Ngugi in In the House of the Interpreter relies on the metaphor of translation to illustrate the process of healing the colonial wound. Carey Francis translated the order of the crown, the empire and the school, with all colonial spaces and institutions just like religion meant to acclimate the students to a colonial reality where the chapel becomes emblematic of the pervasive colonial hand. Ngugi’s experience in the school exposes the nature of the colonial state and the logic(s) it uses to sustain itself. Writing the memoir becomes an act of translating what the actions and practices of these colonial institutions were, thereby allowing insights into a reality that is introspection and reflects the dark inequalities in economic and political levels.
Ngugi fashions his life writing in the decolonial turn to functionalize memory as it relates trauma, violence and subjugation as an act in what he termed elsewhere as ‘re-membering’ (2014). Narrative then works to change the power relationship to the extent that memory, space, land and religion perform the healing of the colonial wound psychologically, politically, existentially and spiritually. It is this process which has both memoirs emerge as a creative project addressing itself to a colonial past that truncates individuals with their ways of being and knowing. Both memoirs appropriate decolonial cultural memory to perform anti-colonial efforts and consciousness and perform healing in what he has called ‘decolonising the mind’ (2011). Ngugi appropriates the form of life’s writing to fashion his life as that primed by personal ambition and determination to work around social engineering meant to caricature an inferior complex. Through sites like the school the two memoirs animate the decolonial project that Ngugi's life and life's work have been a testament to through its profound decolonial dialectics.

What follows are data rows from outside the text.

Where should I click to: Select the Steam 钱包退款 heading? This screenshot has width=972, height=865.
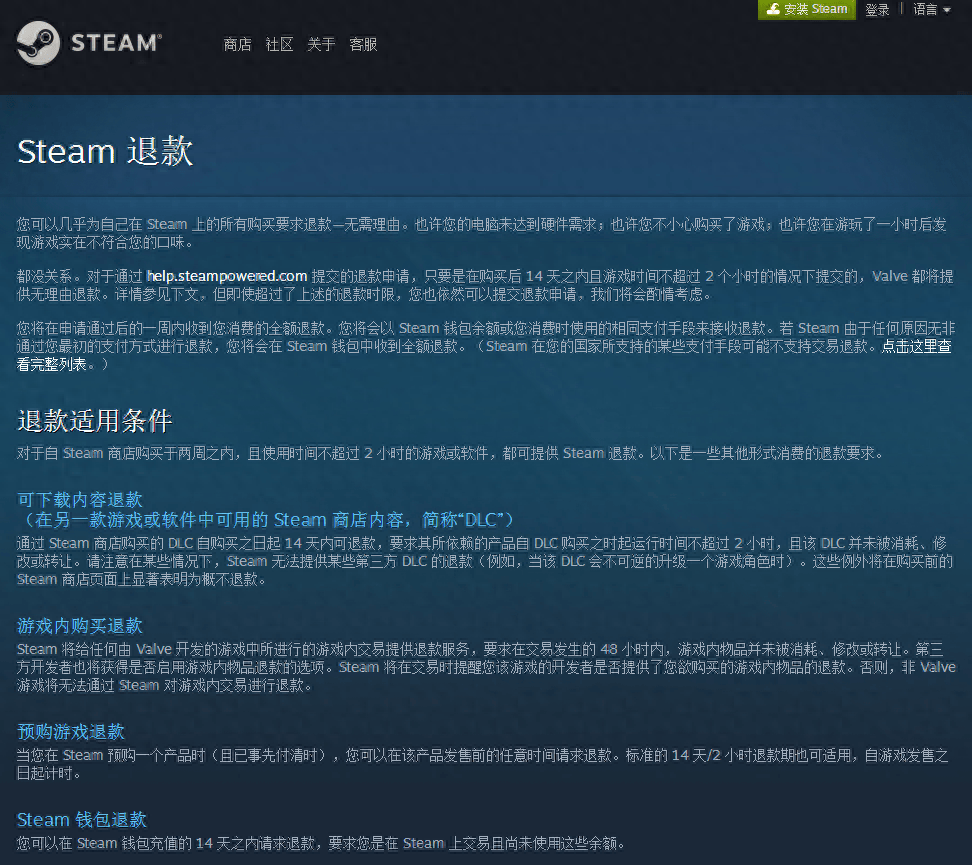click(x=82, y=820)
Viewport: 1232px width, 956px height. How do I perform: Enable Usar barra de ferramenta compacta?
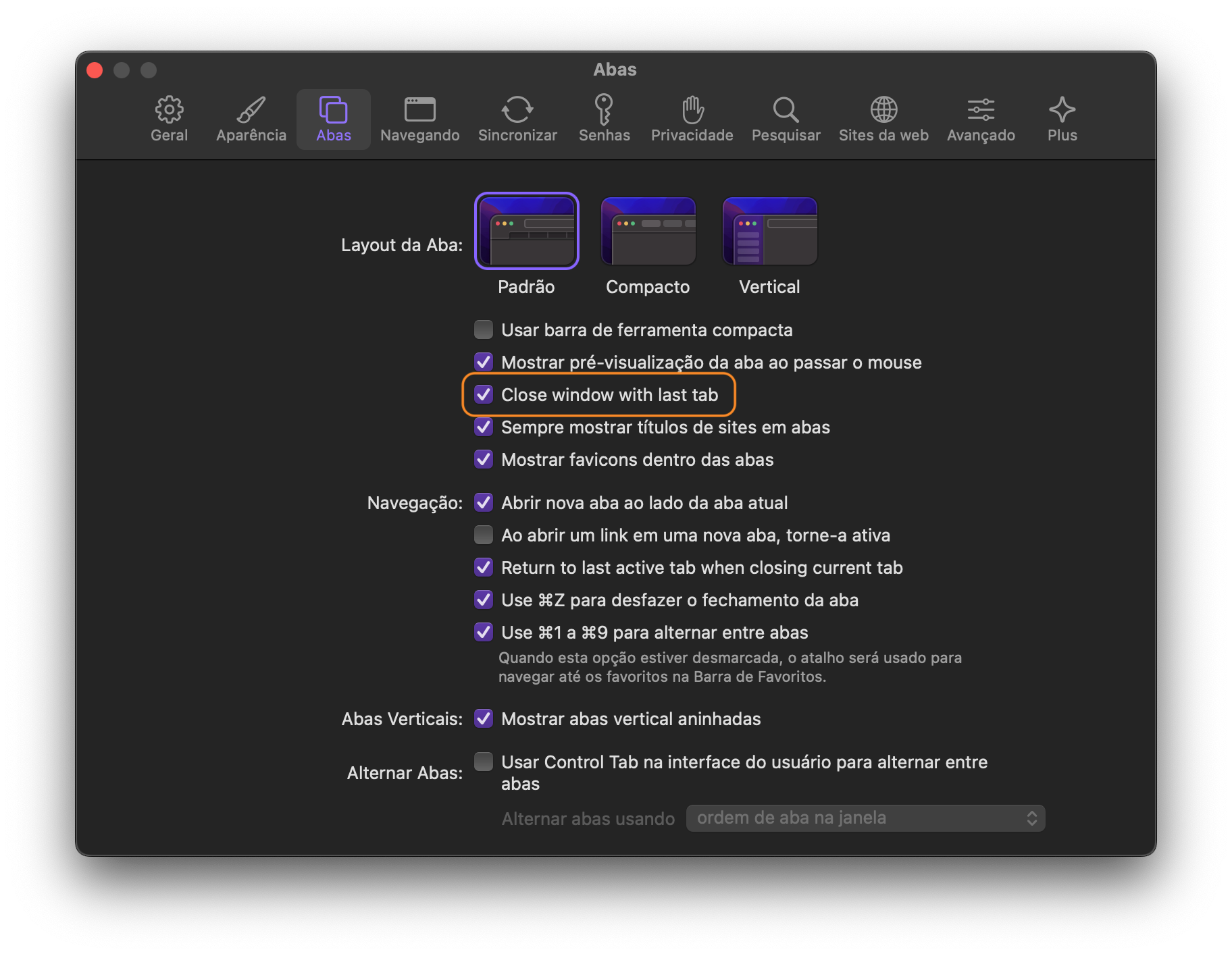(484, 329)
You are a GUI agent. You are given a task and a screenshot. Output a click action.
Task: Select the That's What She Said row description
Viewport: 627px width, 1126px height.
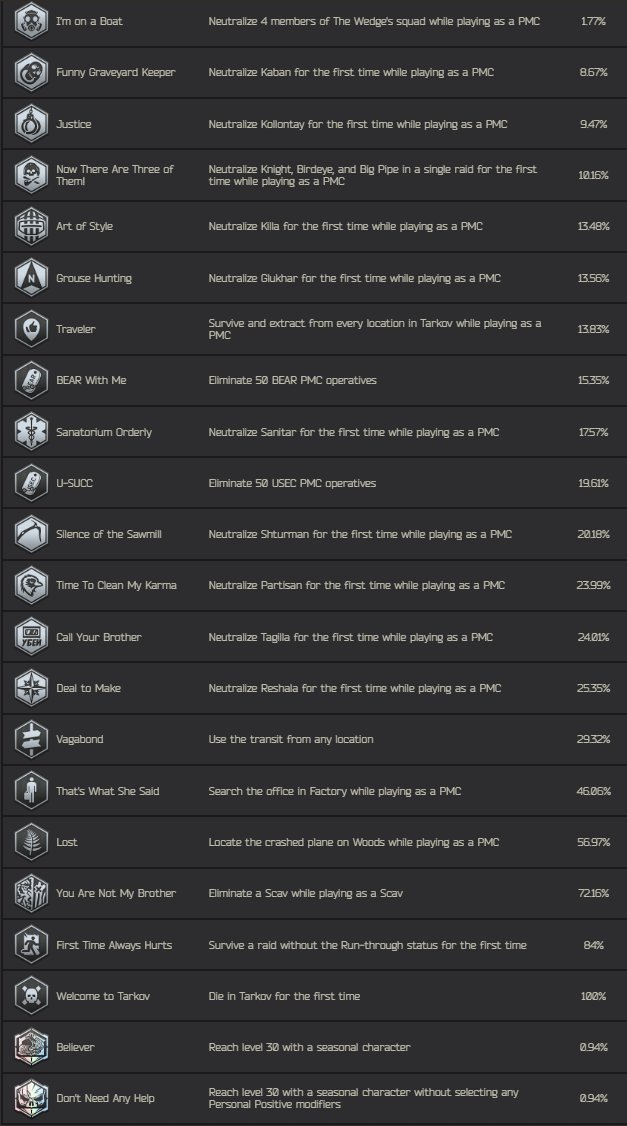pyautogui.click(x=335, y=791)
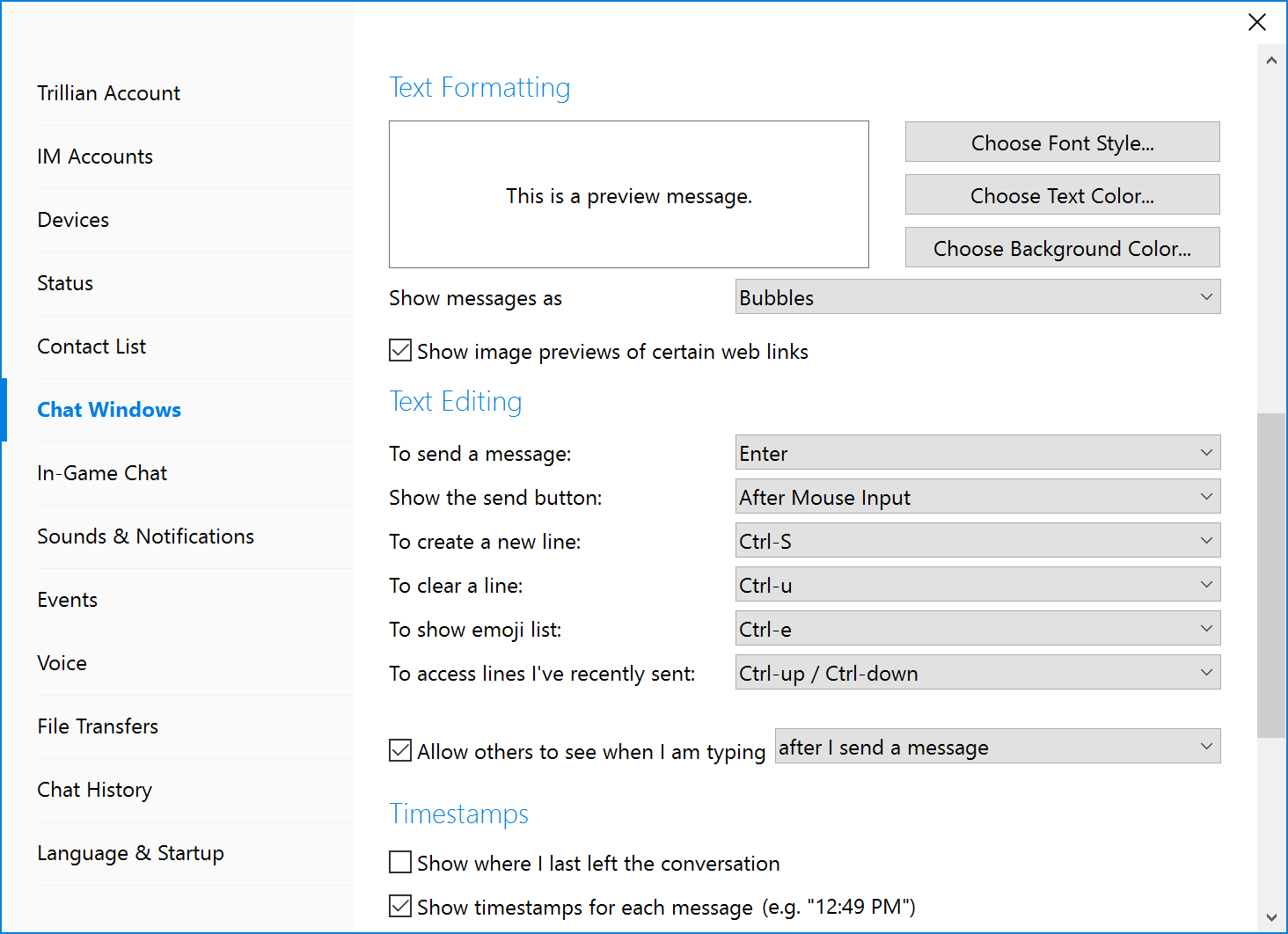Switch to Chat History settings
This screenshot has width=1288, height=934.
point(94,790)
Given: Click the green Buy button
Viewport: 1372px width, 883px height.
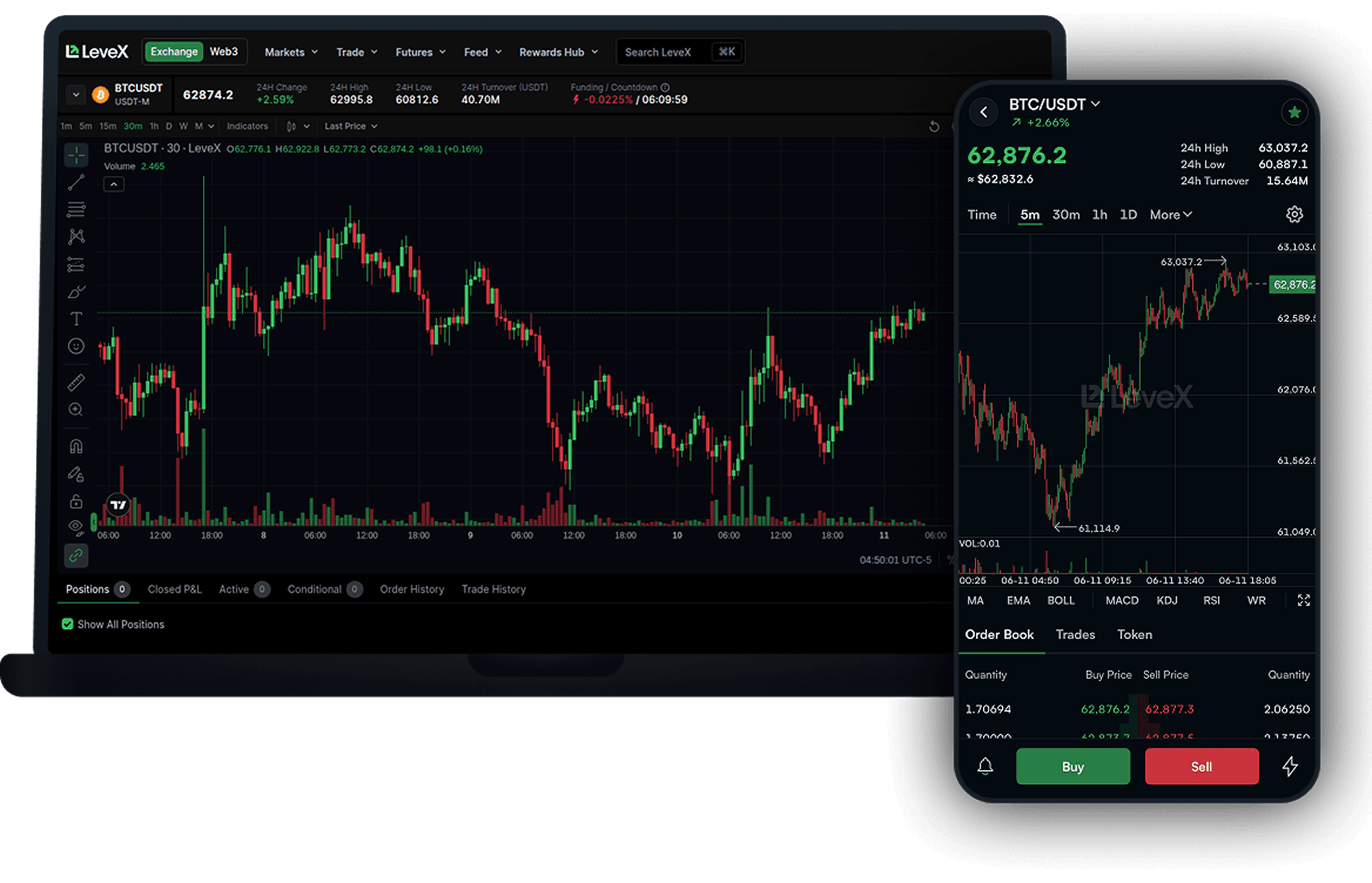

If Dreams in a Time of War captures a childhood defined by a colonial ordering and a desire to move beyond this space, In the House of the Interpreter shows how an individual armed with sheer determination strives to understand their geography, learn and unlearn a colonial education. This way, Ngugi imports his conceptual frame of decolonising the mind to pen life narratives engaged in healing the colonial wound by re-ordering the meaning of traumatized pasts. Thus, in reading the memoirs we journey towards social renewal and reconstruction by healing the colonial wound.